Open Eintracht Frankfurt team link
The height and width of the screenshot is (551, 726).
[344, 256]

---

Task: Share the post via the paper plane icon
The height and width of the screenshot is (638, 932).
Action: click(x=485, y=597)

==

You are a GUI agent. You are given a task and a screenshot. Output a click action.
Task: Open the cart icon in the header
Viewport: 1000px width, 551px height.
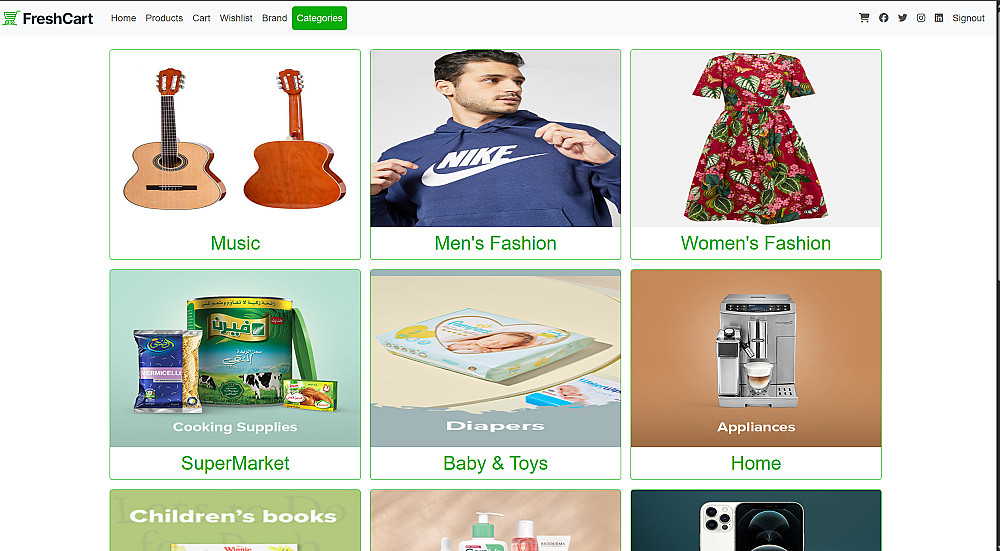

Task prompt =>
Take each line of the material that contains the word "icon" and list it.

Output below =>
Task: Share the post via the paper plane icon
Task: Open the cart icon in the header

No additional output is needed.